Environment:Nautechsystems Nautilus trader Arrow Parquet Serialization
| Knowledge Sources | |
|---|---|
| Domains | Infrastructure, Data_Persistence |
| Last Updated | 2026-02-10 08:30 GMT |
Overview
Apache Arrow (PyArrow >= 22.0.0) and fsspec (>= 2025.2.0) environment for columnar data serialization, Parquet catalog storage, and cloud filesystem access.
Description
NautilusTrader uses Apache Arrow as its primary serialization format for market data persistence. The `ParquetDataCatalog` stores trade ticks, quote ticks, bars, and other data types in Parquet files using PyArrow. The `fsspec` library provides an abstract filesystem layer that allows the catalog to read/write from local disk, S3, GCS, or any fsspec-compatible storage backend. DataFusion is used internally for efficient SQL-based querying of Parquet files.
Usage
This environment is required whenever you use the ParquetDataCatalog for data storage and retrieval. This includes writing historical data to catalogs, querying data for backtesting via `BacktestDataConfig`, and any operation that reads or writes `.parquet` files. It is also required by the `BacktestNode` which loads data from catalog via configuration.
System Requirements
| Category | Requirement | Notes |
|---|---|---|
| OS | Linux, macOS, or Windows | All platforms supported |
| Disk | Varies by dataset size | SSD recommended for large catalogs; Parquet is columnar and compact |
| Memory | Sufficient for dataset loading | Use `max_rows_per_group` to control memory during writes |
Dependencies
Python Packages
- `pyarrow` >= 22.0.0
- `fsspec` >= 2025.2.0, <= 2026.1.0
- `pandas` >= 2.3.3, < 3.0.0 (for DataFrame integration)
- `numpy` >= 1.26.4
Credentials
The following environment variables may be required:
- `NAUTILUS_PATH`: Base path for catalog storage. Required when using `ParquetDataCatalog.from_env()`. The catalog is created at `$NAUTILUS_PATH/catalog`.

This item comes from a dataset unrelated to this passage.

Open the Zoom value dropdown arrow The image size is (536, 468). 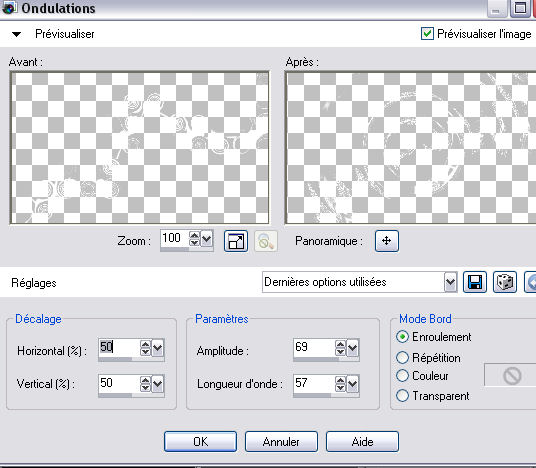tap(206, 238)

- Cloud storage credentials (e.g., `AWS_ACCESS_KEY_ID`, `AWS_SECRET_ACCESS_KEY`) when using fsspec with S3 or other cloud backends.
Quick Install
# Core dependencies (included with nautilus_trader)
pip install pyarrow>=22.0.0 fsspec>=2025.2.0 pandas>=2.3.3
# For S3 catalog access
pip install s3fs
# For GCS catalog access
pip install gcsfs
Code Evidence
NAUTILUS_PATH environment variable check from `persistence/catalog/parquet.py:182-184`:
if _NAUTILUS_PATH not in os.environ:
raise OSError(f"'{_NAUTILUS_PATH}' environment variable is not set.")

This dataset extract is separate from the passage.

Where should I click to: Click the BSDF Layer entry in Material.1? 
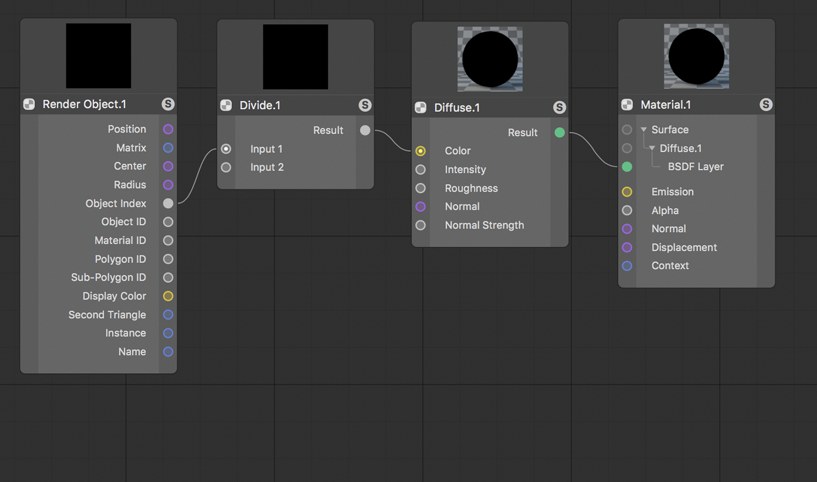click(x=696, y=167)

return cls.from_uri(os.environ[_NAUTILUS_PATH] + "/catalog")
max_rows_per_group default from `persistence/catalog/parquet.py:111-114`:
max_rows_per_group : int, default 5000
The maximum number of rows per group. If the value is greater than 0,
then the dataset writer may split up large incoming batches into
multiple row groups.
Common Errors
| Error Message | Cause | Solution |
|---|---|---|
| `OSError: 'NAUTILUS_PATH' environment variable is not set` | Using `from_env()` without setting the variable | Set `export NAUTILUS_PATH=/path/to/data` or use `from_uri()` instead |
| `ImportError: No module named 'pyarrow'` | PyArrow not installed | `pip install pyarrow>=22.0.0` |
| `FileNotFoundError` on catalog path | Catalog directory does not exist | Ensure the path exists or let `ParquetDataCatalog` create it via `from_uri()` |
Compatibility Notes
- fsspec backends: The catalog supports any fsspec-compatible filesystem (local, S3, GCS, Azure Blob). Install the appropriate fsspec implementation package (e.g., `s3fs`, `gcsfs`).
- DataFusion: Used internally for SQL queries on Parquet data. The `optimize_file_loading` parameter controls whether entire directories are registered (more efficient for many files) or individual files (needed for consolidation operations).